What the task asks: Copy out the following lines without any changes.

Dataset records
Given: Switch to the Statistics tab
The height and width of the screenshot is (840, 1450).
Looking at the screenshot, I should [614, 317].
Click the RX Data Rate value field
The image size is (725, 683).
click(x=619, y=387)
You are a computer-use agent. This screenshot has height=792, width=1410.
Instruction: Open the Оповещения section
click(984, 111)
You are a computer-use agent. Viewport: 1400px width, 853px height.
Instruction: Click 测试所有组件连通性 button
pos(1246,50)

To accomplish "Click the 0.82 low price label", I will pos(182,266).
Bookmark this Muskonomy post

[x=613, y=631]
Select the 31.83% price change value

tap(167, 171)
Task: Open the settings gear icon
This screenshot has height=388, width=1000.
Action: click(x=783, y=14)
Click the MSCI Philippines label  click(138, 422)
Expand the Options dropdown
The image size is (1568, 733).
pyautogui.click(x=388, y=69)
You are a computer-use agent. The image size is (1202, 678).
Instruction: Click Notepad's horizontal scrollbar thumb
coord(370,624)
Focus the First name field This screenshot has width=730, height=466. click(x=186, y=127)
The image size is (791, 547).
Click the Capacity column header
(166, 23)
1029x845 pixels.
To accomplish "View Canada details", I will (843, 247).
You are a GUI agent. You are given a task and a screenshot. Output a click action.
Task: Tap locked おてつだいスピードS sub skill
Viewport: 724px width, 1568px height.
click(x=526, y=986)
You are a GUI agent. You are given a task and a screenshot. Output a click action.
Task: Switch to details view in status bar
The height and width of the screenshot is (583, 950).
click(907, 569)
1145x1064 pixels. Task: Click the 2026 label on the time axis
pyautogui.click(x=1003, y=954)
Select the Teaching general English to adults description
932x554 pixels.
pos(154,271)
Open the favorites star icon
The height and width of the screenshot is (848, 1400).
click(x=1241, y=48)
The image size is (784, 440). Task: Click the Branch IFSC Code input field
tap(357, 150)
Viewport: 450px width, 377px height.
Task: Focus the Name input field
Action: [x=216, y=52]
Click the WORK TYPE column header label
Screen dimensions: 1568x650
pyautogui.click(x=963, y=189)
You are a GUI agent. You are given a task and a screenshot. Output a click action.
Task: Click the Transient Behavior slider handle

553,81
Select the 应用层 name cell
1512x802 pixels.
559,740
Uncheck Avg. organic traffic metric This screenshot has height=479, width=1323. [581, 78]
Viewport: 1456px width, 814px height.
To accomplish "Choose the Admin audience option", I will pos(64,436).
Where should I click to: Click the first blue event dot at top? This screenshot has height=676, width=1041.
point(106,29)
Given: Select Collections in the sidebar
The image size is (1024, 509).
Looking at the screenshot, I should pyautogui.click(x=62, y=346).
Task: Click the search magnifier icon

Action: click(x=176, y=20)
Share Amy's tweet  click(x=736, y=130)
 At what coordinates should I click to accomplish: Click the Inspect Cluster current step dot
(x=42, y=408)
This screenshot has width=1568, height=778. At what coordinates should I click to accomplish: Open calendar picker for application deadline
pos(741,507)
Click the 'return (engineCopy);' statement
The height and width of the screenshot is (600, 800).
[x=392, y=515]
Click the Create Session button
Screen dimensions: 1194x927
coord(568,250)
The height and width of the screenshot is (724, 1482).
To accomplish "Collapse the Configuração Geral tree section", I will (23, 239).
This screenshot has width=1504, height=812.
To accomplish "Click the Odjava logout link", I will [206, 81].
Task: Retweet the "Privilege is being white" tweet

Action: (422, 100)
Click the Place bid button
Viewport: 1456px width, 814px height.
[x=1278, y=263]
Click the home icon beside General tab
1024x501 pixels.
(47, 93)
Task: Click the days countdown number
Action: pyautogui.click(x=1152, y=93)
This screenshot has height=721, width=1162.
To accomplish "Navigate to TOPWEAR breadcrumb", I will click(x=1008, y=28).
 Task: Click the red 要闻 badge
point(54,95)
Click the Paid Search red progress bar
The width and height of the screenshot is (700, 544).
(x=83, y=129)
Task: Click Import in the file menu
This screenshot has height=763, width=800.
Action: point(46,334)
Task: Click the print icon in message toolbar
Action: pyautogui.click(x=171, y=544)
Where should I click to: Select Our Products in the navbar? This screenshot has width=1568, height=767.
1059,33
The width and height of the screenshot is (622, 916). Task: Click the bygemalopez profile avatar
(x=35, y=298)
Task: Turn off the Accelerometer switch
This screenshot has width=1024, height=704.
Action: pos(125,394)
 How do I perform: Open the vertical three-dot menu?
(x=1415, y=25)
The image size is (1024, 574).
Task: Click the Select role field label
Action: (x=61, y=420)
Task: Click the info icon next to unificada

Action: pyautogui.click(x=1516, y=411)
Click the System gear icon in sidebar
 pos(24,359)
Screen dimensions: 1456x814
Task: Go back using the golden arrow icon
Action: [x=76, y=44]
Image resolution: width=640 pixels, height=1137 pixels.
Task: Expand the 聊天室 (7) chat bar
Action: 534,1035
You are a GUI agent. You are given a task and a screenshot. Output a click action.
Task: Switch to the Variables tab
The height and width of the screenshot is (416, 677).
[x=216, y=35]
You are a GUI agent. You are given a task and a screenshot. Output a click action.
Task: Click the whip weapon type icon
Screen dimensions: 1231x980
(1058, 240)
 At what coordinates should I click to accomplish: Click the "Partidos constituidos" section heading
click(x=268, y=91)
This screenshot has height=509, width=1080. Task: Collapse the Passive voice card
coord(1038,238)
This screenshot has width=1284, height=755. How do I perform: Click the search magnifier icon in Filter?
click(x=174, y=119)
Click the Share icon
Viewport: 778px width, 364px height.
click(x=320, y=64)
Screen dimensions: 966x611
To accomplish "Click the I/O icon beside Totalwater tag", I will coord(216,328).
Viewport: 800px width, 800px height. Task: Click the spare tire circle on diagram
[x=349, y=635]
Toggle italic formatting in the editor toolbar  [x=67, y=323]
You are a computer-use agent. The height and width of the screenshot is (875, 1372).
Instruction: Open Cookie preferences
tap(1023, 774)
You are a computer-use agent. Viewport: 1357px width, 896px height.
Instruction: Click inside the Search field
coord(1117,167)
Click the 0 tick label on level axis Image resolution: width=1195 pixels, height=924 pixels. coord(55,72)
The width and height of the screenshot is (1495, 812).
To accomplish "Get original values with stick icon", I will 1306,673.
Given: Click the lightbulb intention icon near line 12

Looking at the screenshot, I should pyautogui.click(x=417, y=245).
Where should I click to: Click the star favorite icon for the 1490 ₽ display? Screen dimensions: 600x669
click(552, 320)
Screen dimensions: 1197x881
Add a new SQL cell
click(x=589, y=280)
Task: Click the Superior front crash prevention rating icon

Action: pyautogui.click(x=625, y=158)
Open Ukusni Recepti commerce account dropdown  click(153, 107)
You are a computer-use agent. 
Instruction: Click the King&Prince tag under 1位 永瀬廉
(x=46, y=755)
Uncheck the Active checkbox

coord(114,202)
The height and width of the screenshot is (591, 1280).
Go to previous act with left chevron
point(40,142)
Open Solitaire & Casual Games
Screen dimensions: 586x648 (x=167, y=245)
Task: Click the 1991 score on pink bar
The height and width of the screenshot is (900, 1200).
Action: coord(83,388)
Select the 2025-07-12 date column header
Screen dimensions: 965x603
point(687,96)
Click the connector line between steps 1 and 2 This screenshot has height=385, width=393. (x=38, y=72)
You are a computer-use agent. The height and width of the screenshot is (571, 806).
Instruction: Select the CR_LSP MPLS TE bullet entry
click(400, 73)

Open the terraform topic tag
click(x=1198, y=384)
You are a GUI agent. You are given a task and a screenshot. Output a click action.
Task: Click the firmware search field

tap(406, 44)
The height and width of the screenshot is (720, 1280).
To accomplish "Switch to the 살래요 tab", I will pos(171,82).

Result:
Given: Switch to the Statistics tab
The height and width of the screenshot is (840, 1450).
Looking at the screenshot, I should [614, 317].
Click the RX Data Rate value field
The image size is (725, 683).
click(x=619, y=387)
You are a computer-use agent. This screenshot has height=792, width=1410.
Instruction: Open the Оповещения section
click(984, 111)
You are a computer-use agent. Viewport: 1400px width, 853px height.
Instruction: Click 测试所有组件连通性 button
pos(1246,50)

To accomplish "Click the 0.82 low price label", I will pos(182,266).
Bookmark this Muskonomy post

[x=613, y=631]
Select the 31.83% price change value

tap(167, 171)
Task: Open the settings gear icon
This screenshot has height=388, width=1000.
Action: click(x=783, y=14)
Click the MSCI Philippines label  click(138, 422)
Expand the Options dropdown
The image size is (1568, 733).
pyautogui.click(x=388, y=69)
You are a computer-use agent. The image size is (1202, 678).
Instruction: Click Notepad's horizontal scrollbar thumb
coord(370,624)
Focus the First name field This screenshot has width=730, height=466. click(x=186, y=127)
The image size is (791, 547).
Click the Capacity column header
(166, 23)
1029x845 pixels.
To accomplish "View Canada details", I will (843, 247).
You are a GUI agent. You are given a task and a screenshot. Output a click action.
Task: Tap locked おてつだいスピードS sub skill
Viewport: 724px width, 1568px height.
click(x=526, y=986)
You are a GUI agent. You are given a task and a screenshot. Output a click action.
Task: Switch to details view in status bar
The height and width of the screenshot is (583, 950).
click(907, 569)
1145x1064 pixels. Task: Click the 2026 label on the time axis
pyautogui.click(x=1003, y=954)
Select the Teaching general English to adults description
932x554 pixels.
pos(154,271)
Open the favorites star icon
The height and width of the screenshot is (848, 1400).
click(x=1241, y=48)
The image size is (784, 440). Task: Click the Branch IFSC Code input field
tap(357, 150)
Viewport: 450px width, 377px height.
Task: Focus the Name input field
Action: [x=216, y=52]
Click the WORK TYPE column header label
Screen dimensions: 1568x650
pyautogui.click(x=963, y=189)
You are a GUI agent. You are given a task and a screenshot. Output a click action.
Task: Click the Transient Behavior slider handle

553,81
Select the 应用层 name cell
1512x802 pixels.
559,740
Uncheck Avg. organic traffic metric This screenshot has height=479, width=1323. [581, 78]
Viewport: 1456px width, 814px height.
To accomplish "Choose the Admin audience option", I will pos(64,436).
Where should I click to: Click the first blue event dot at top? This screenshot has height=676, width=1041.
point(106,29)
Given: Select Collections in the sidebar
The image size is (1024, 509).
Looking at the screenshot, I should pyautogui.click(x=62, y=346).
Task: Click the search magnifier icon

Action: click(x=176, y=20)
Share Amy's tweet  click(x=736, y=130)
 At what coordinates should I click to accomplish: Click the Inspect Cluster current step dot
(x=42, y=408)
This screenshot has width=1568, height=778. At what coordinates should I click to accomplish: Open calendar picker for application deadline
pos(741,507)
Click the 'return (engineCopy);' statement
The height and width of the screenshot is (600, 800).
[x=392, y=515]
Click the Create Session button
Screen dimensions: 1194x927
coord(568,250)
The height and width of the screenshot is (724, 1482).
To accomplish "Collapse the Configuração Geral tree section", I will (23, 239).
This screenshot has width=1504, height=812.
To accomplish "Click the Odjava logout link", I will [206, 81].
Task: Retweet the "Privilege is being white" tweet

Action: (422, 100)
Click the Place bid button
Viewport: 1456px width, 814px height.
[x=1278, y=263]
Click the home icon beside General tab
1024x501 pixels.
(47, 93)
Task: Click the days countdown number
Action: pyautogui.click(x=1152, y=93)
This screenshot has height=721, width=1162.
To accomplish "Navigate to TOPWEAR breadcrumb", I will click(x=1008, y=28).
 Task: Click the red 要闻 badge
point(54,95)
Click the Paid Search red progress bar
The width and height of the screenshot is (700, 544).
(x=83, y=129)
Task: Click Import in the file menu
This screenshot has height=763, width=800.
Action: point(46,334)
Task: Click the print icon in message toolbar
Action: pyautogui.click(x=171, y=544)
Where should I click to: Select Our Products in the navbar? This screenshot has width=1568, height=767.
1059,33
The width and height of the screenshot is (622, 916). Task: Click the bygemalopez profile avatar
(x=35, y=298)
Task: Turn off the Accelerometer switch
This screenshot has width=1024, height=704.
Action: pos(125,394)
 How do I perform: Open the vertical three-dot menu?
(x=1415, y=25)
The image size is (1024, 574).
Task: Click the Select role field label
Action: (x=61, y=420)
Task: Click the info icon next to unificada

Action: pyautogui.click(x=1516, y=411)
Click the System gear icon in sidebar
 pos(24,359)
Screen dimensions: 1456x814
Task: Go back using the golden arrow icon
Action: [x=76, y=44]
Image resolution: width=640 pixels, height=1137 pixels.
Task: Expand the 聊天室 (7) chat bar
Action: 534,1035
You are a GUI agent. You are given a task and a screenshot. Output a click action.
Task: Switch to the Variables tab
The height and width of the screenshot is (416, 677).
[x=216, y=35]
You are a GUI agent. You are given a task and a screenshot. Output a click action.
Task: Click the whip weapon type icon
Screen dimensions: 1231x980
(1058, 240)
 At what coordinates should I click to accomplish: Click the "Partidos constituidos" section heading
click(x=268, y=91)
This screenshot has height=509, width=1080. Task: Collapse the Passive voice card
coord(1038,238)
This screenshot has width=1284, height=755. How do I perform: Click the search magnifier icon in Filter?
click(x=174, y=119)
Click the Share icon
Viewport: 778px width, 364px height.
click(x=320, y=64)
Screen dimensions: 966x611
To accomplish "Click the I/O icon beside Totalwater tag", I will coord(216,328).
Viewport: 800px width, 800px height. Task: Click the spare tire circle on diagram
[x=349, y=635]
Toggle italic formatting in the editor toolbar  [x=67, y=323]
You are a computer-use agent. The height and width of the screenshot is (875, 1372).
Instruction: Open Cookie preferences
tap(1023, 774)
You are a computer-use agent. Viewport: 1357px width, 896px height.
Instruction: Click inside the Search field
coord(1117,167)
Click the 0 tick label on level axis Image resolution: width=1195 pixels, height=924 pixels. coord(55,72)
The width and height of the screenshot is (1495, 812).
To accomplish "Get original values with stick icon", I will 1306,673.
Given: Click the lightbulb intention icon near line 12

Looking at the screenshot, I should pyautogui.click(x=417, y=245).
Where should I click to: Click the star favorite icon for the 1490 ₽ display? Screen dimensions: 600x669
click(552, 320)
Screen dimensions: 1197x881
Add a new SQL cell
click(x=589, y=280)
Task: Click the Superior front crash prevention rating icon

Action: pyautogui.click(x=625, y=158)
Open Ukusni Recepti commerce account dropdown  click(153, 107)
You are a computer-use agent. 
Instruction: Click the King&Prince tag under 1位 永瀬廉
(x=46, y=755)
Uncheck the Active checkbox

coord(114,202)
The height and width of the screenshot is (591, 1280).
Go to previous act with left chevron
point(40,142)
Open Solitaire & Casual Games
Screen dimensions: 586x648 (x=167, y=245)
Task: Click the 1991 score on pink bar
The height and width of the screenshot is (900, 1200).
Action: coord(83,388)
Select the 2025-07-12 date column header
Screen dimensions: 965x603
point(687,96)
Click the connector line between steps 1 and 2 This screenshot has height=385, width=393. (x=38, y=72)
You are a computer-use agent. The height and width of the screenshot is (571, 806).
Instruction: Select the CR_LSP MPLS TE bullet entry
click(400, 73)

Open the terraform topic tag
click(x=1198, y=384)
You are a GUI agent. You are given a task and a screenshot. Output a click action.
Task: Click the firmware search field

tap(406, 44)
The height and width of the screenshot is (720, 1280).
To accomplish "Switch to the 살래요 tab", I will pos(171,82).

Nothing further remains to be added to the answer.